The court is of opinion, therefore, that whereas the “mortgagor,” “mortgagee,” and “where recorded” columns of the indices provided by the Act of 1875 contain data which have the effect of constructive notice, any additional information prescribed by the county courts under the Act of 1891, such as, in the present case, the “location and remarks” column, can be deemed to be furnished only by way of assistance or convenience to the searcher of the records, but not as constituting constructive notice, or impairing substantive rights because of omission or defective statement.
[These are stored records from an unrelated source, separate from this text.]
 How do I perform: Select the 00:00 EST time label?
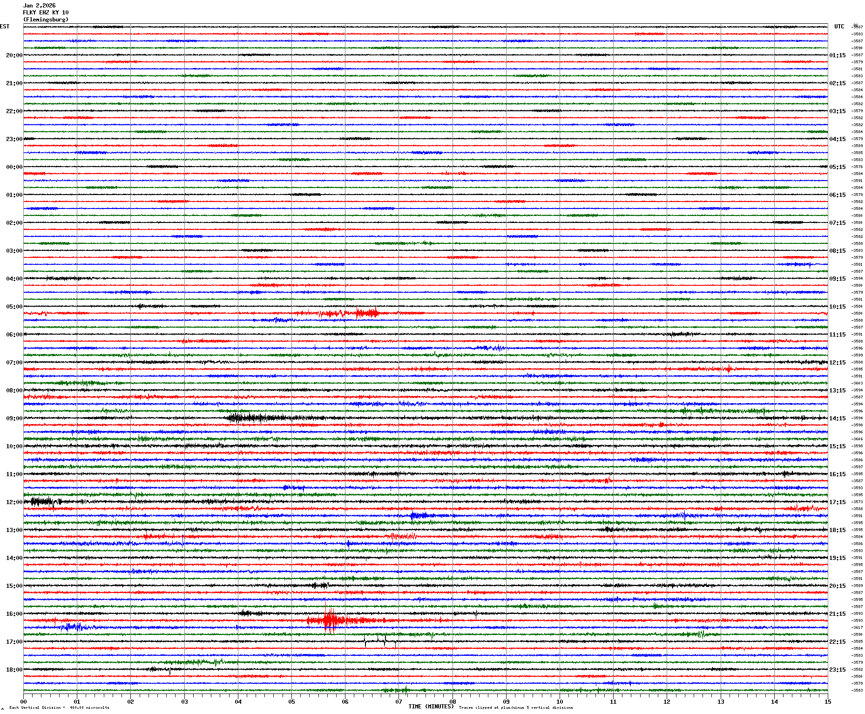click(14, 167)
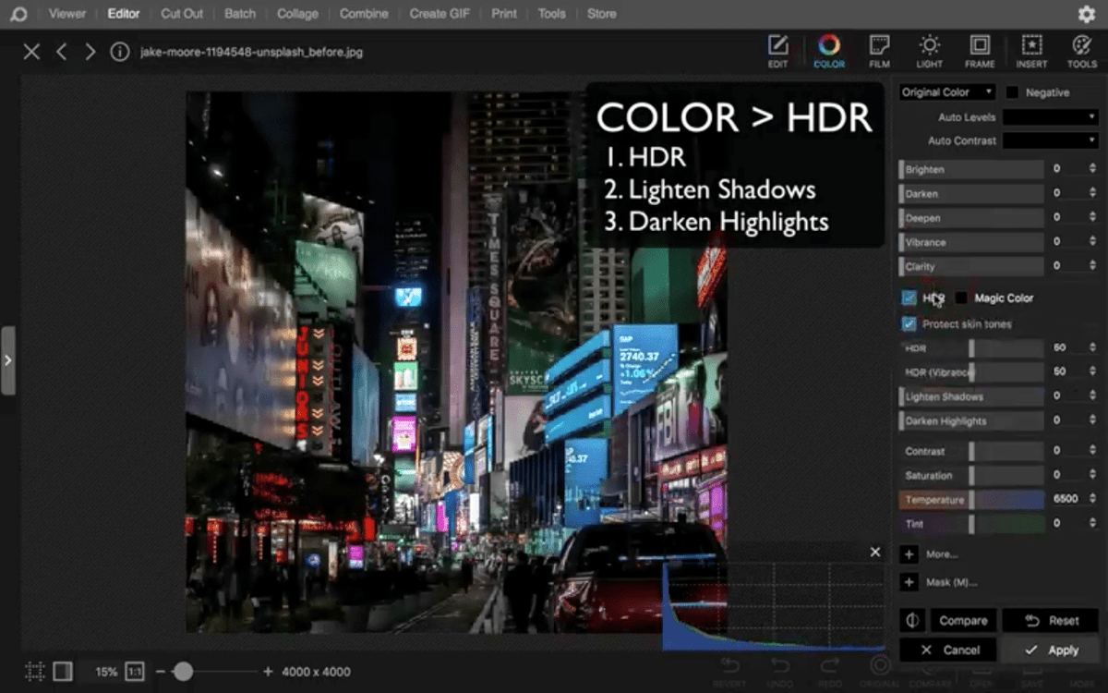Switch to the Viewer tab
The height and width of the screenshot is (693, 1108).
click(x=66, y=13)
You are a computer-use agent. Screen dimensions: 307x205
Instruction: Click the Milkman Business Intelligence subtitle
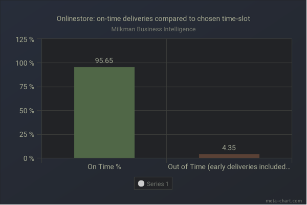(154, 29)
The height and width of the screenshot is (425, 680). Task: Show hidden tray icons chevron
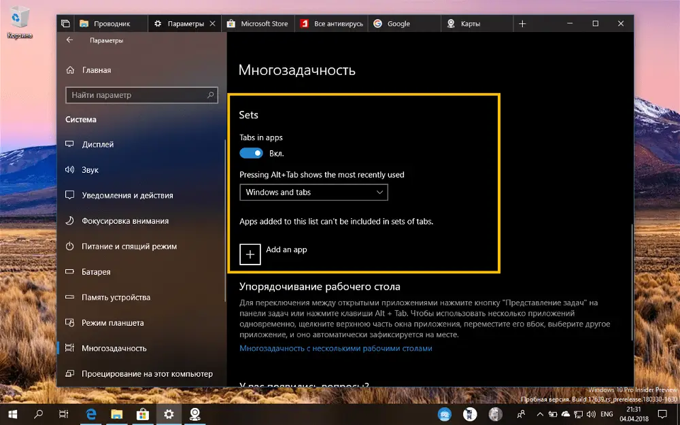click(x=540, y=414)
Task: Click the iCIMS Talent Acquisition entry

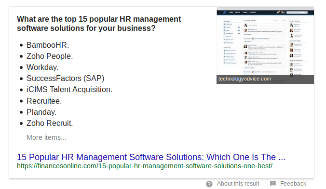Action: point(69,89)
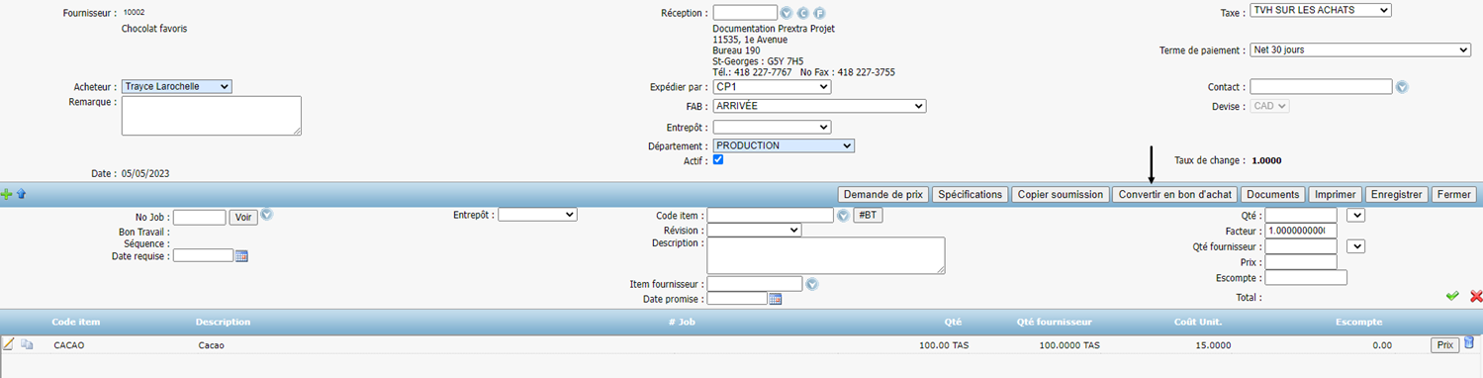This screenshot has width=1483, height=378.
Task: Click the green checkmark to confirm line
Action: tap(1452, 296)
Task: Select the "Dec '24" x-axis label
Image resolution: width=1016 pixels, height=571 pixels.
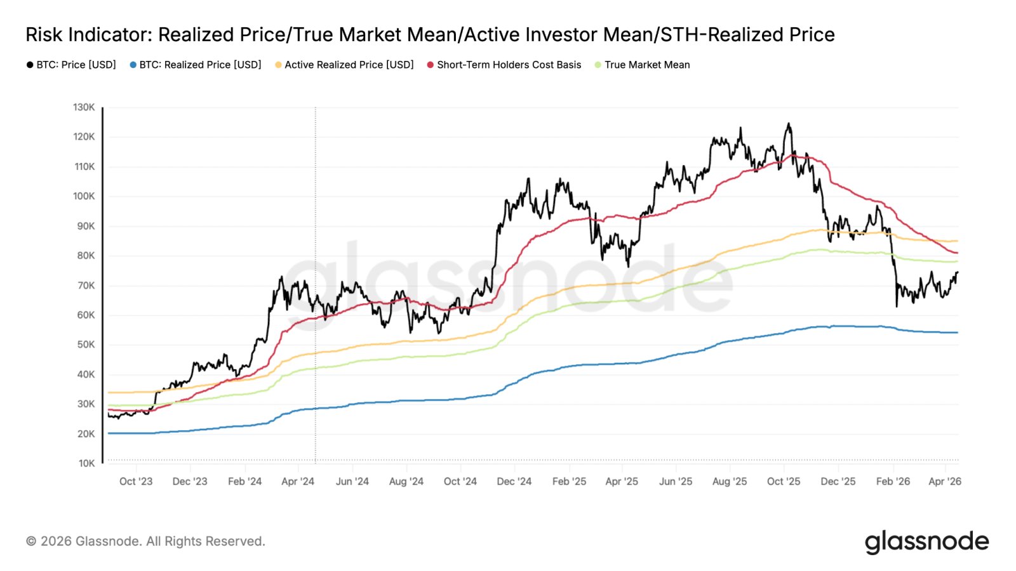Action: point(514,482)
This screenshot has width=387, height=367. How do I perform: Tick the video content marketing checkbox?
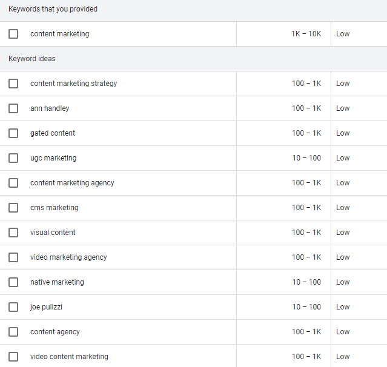click(x=13, y=357)
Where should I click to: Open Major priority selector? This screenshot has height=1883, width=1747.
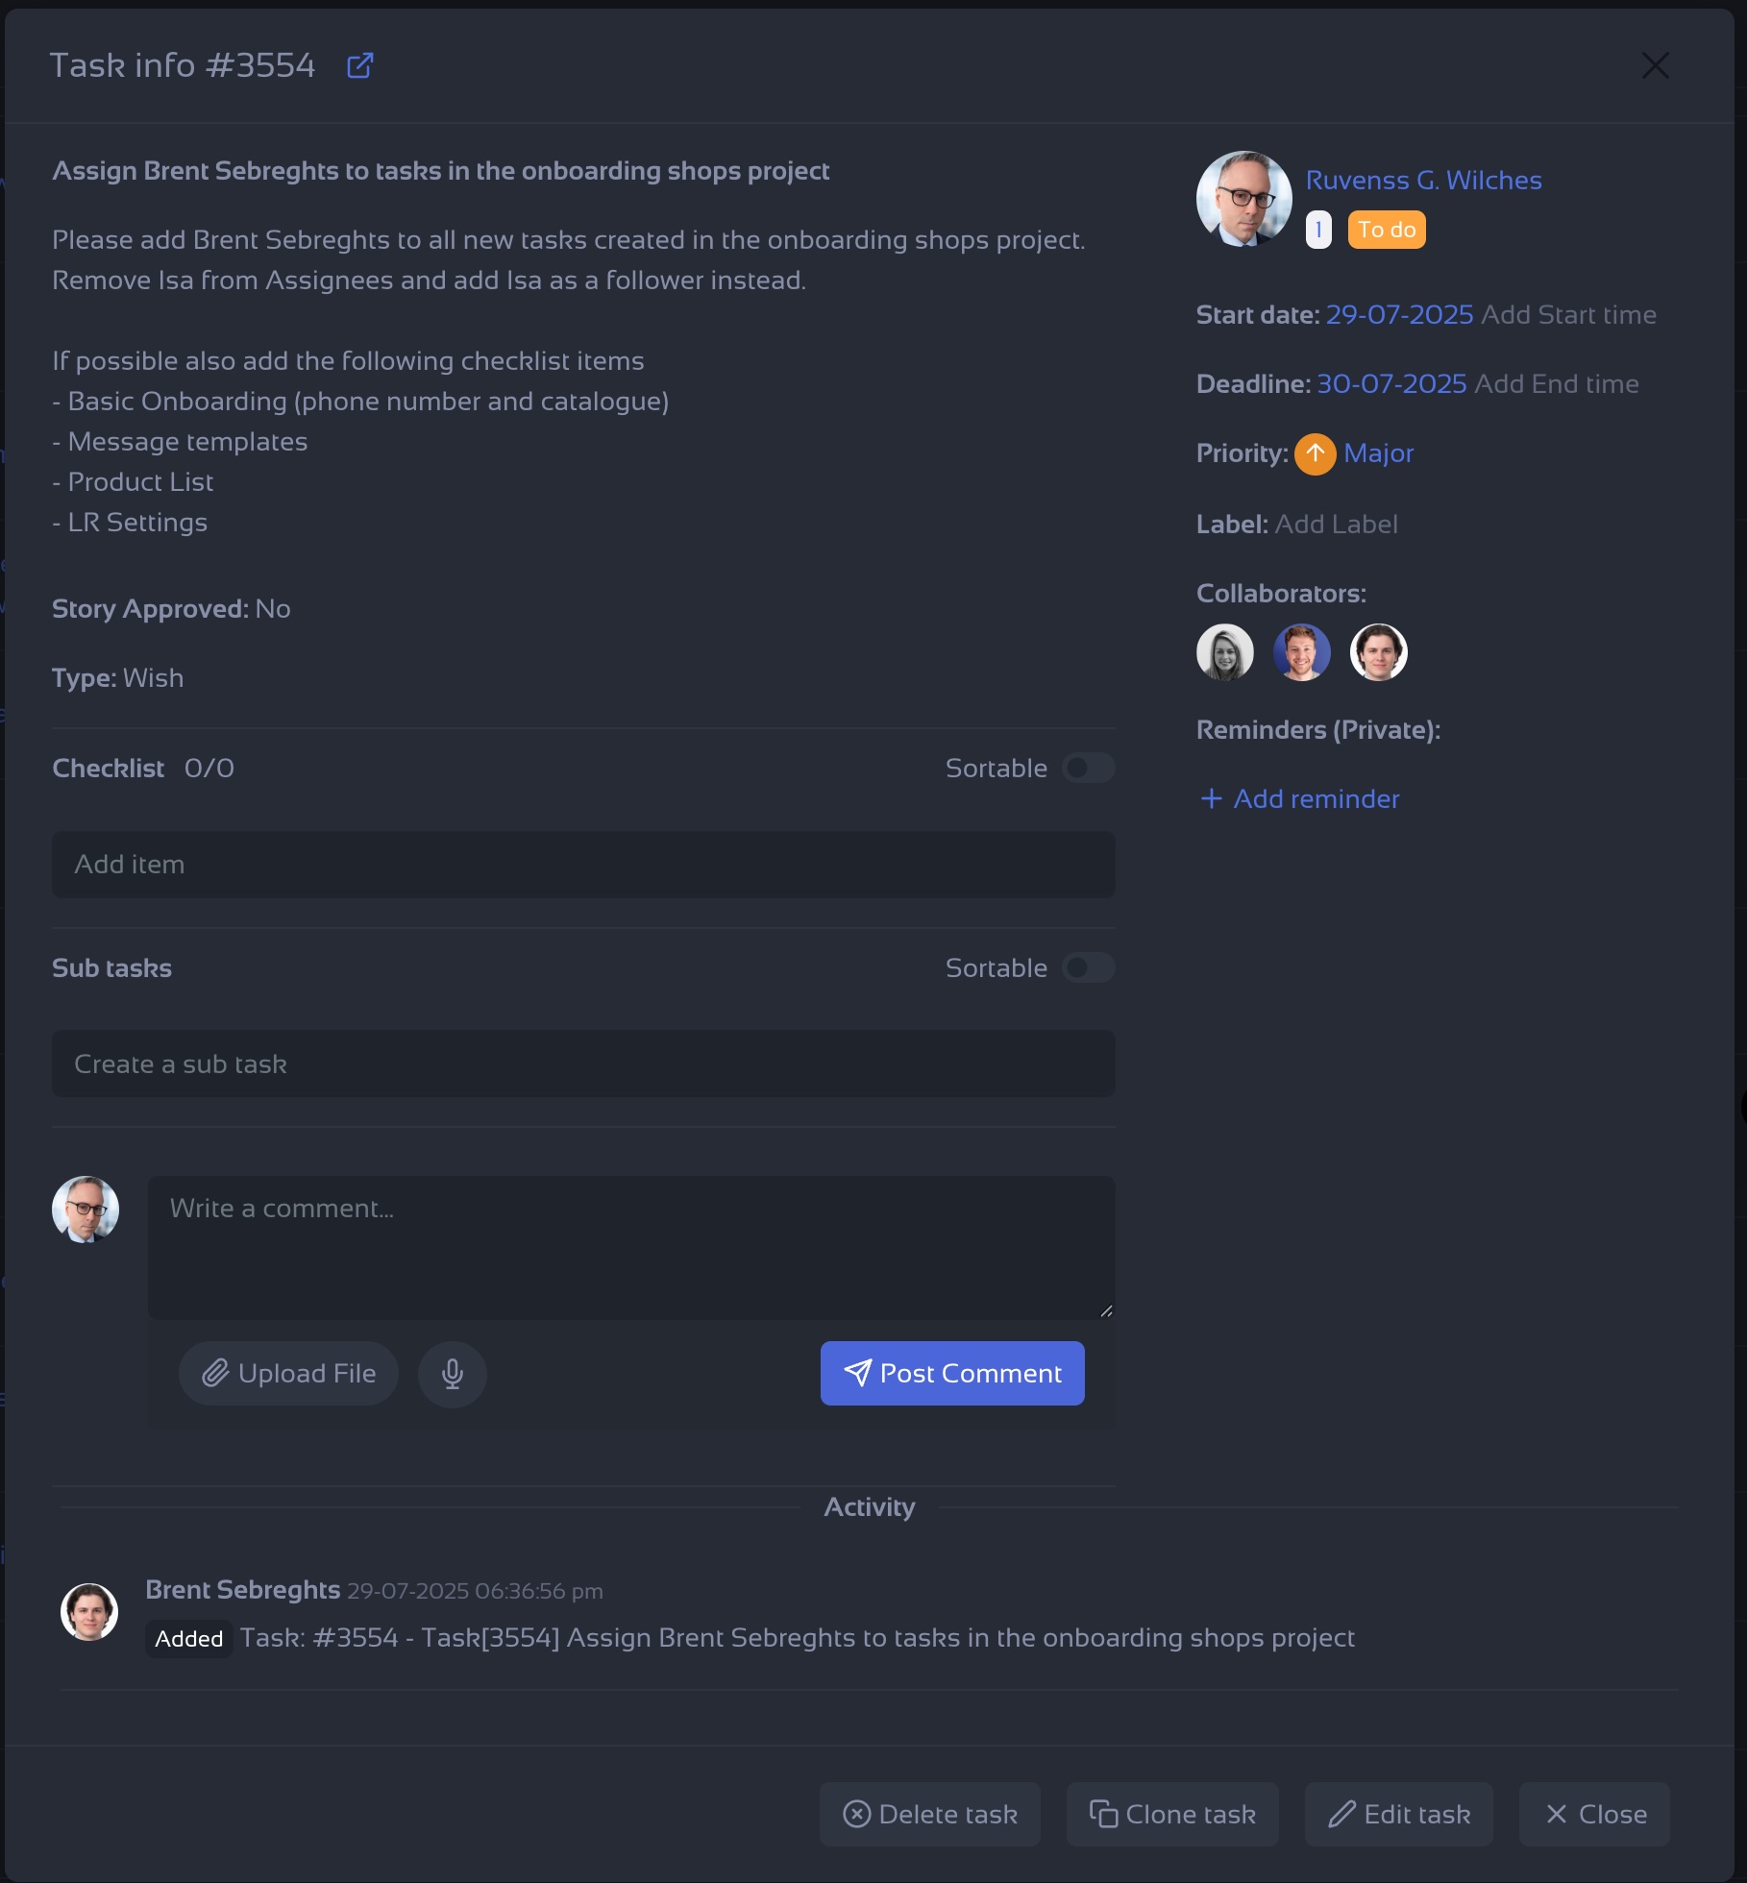[1378, 453]
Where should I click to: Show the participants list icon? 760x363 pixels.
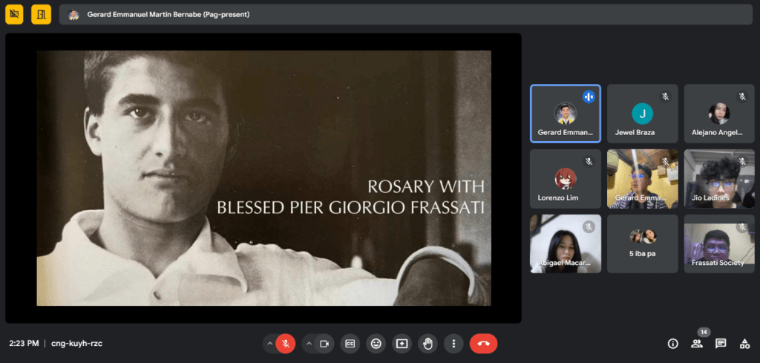[x=696, y=344]
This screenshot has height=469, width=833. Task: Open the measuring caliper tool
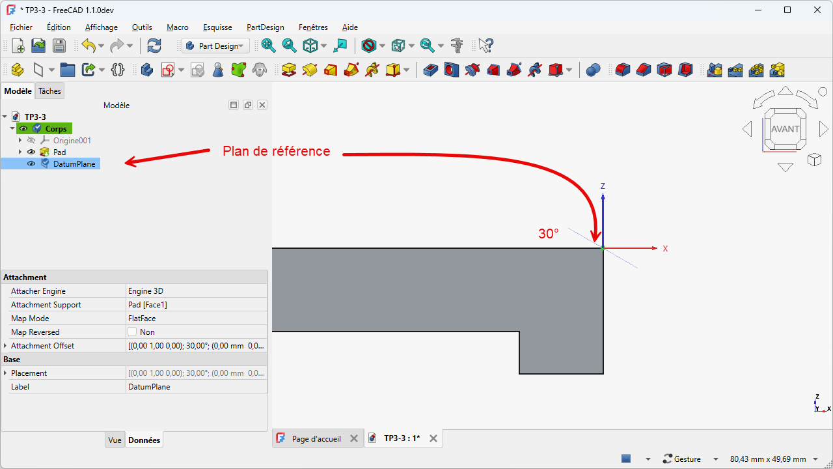coord(457,46)
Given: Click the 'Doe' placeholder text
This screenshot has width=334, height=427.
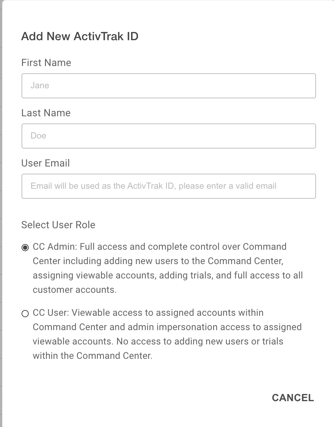Looking at the screenshot, I should pos(38,136).
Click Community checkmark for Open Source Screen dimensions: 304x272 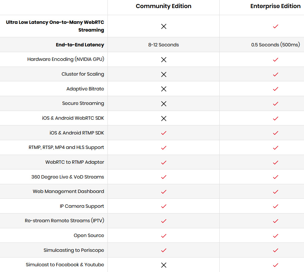pos(164,236)
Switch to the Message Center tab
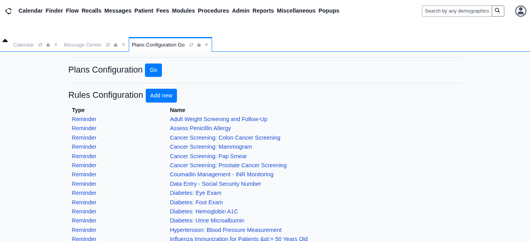The width and height of the screenshot is (530, 241). pyautogui.click(x=83, y=45)
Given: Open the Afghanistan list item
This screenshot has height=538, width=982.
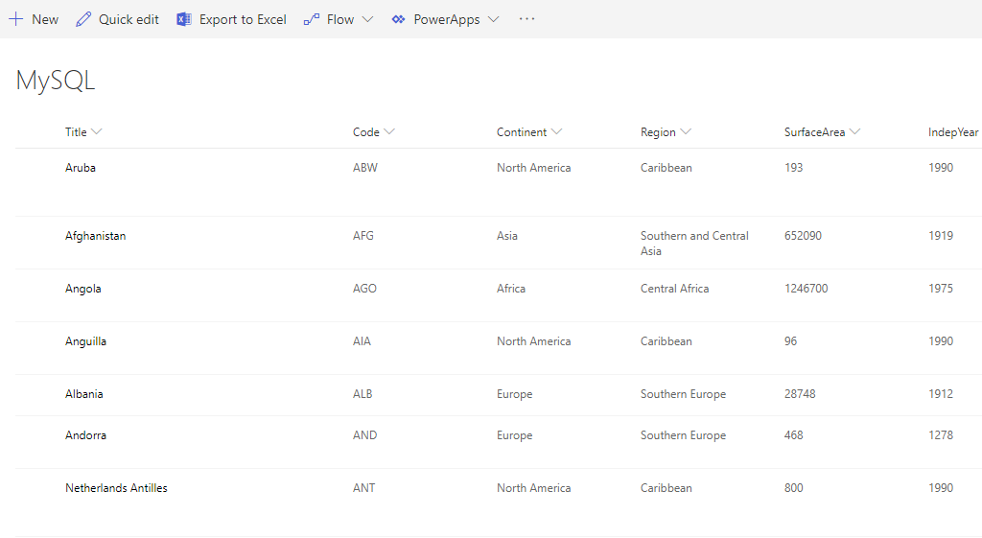Looking at the screenshot, I should click(x=95, y=236).
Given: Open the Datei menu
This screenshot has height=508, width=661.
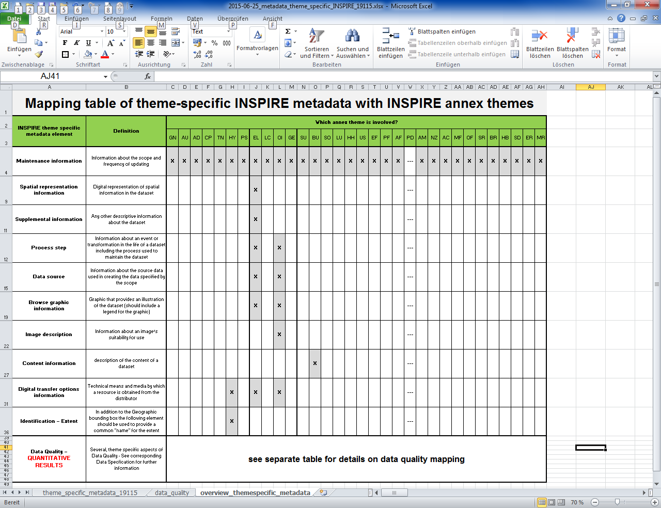Looking at the screenshot, I should (14, 19).
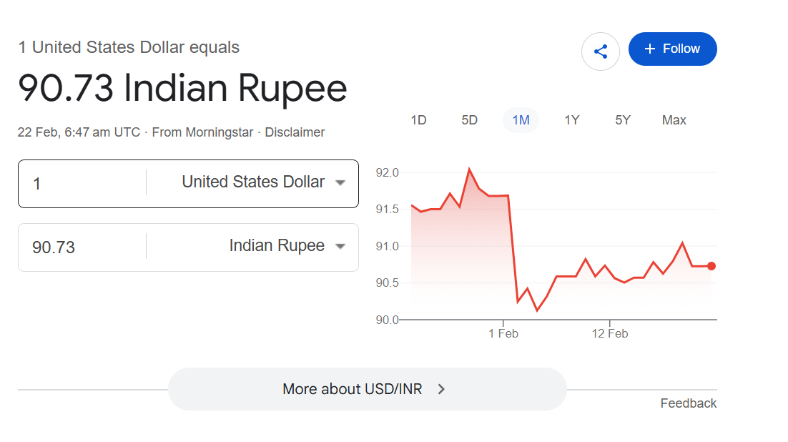Click the 1 Feb marker on chart axis
Image resolution: width=788 pixels, height=442 pixels.
[x=503, y=333]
Plaintiff contends that, apart from the question of the index to the record, the operation of the principle of estoppel entitles it to the relief sought. This claim is based upon the fact that prior to making settlement for the property plaintiff’s attorneys notified defendant that it was being purchased, and inquired as to the balance due on the $5,000 mortgage. During the course of the conversations which ensued plaintiff’s attorneys told defendant they were “not interested” in paying any obligations of Karmatz except claims of record which would be liens against the property, but nothing was said by defendant to call plaintiff’s attention to the existence of the $4,800 mortgage. Without discussing the question whether plaintiff revealed the exact situation to defendant so that ordinarily there would have been imposed upon defendant a duty to speak, it is sufficient to point out that the principle of estoppel by mere silence does not apply where an instrument of title has been recorded so as to fasten constructive notice upon the other party:
Crest v. Jack,
3 Watts 238, 240;
Goundie v. Northampton Water Co.,
7 Pa. 233, 239;
Knouff v. Thompson,
16 Pa. 357, 363, 364;
Hill v. Epley,
31 Pa. 331, 335; 10
R. C. L.
693, 694;
Bispham’s Principles of Equity
(11th ed.), § 261, where it is said: “But silence will not always work an estoppel, for silence may not always be inequitable, and, moreover, a person is not bound under all circumstances to speak out. He may not, for ex
ample, be bound to declare that which is a matter of record, and of which he has a right to presume the other party has notice.” Since it has been here decided that the record of the mortgage did constitute constructive notice notwithstanding the defective statement in the index as to the location of the mortgaged property, the doctrine of estoppel cannot be successfully invoked.
The decree of the court below is reversed, and the bill is dismissed; costs to be paid by appellee.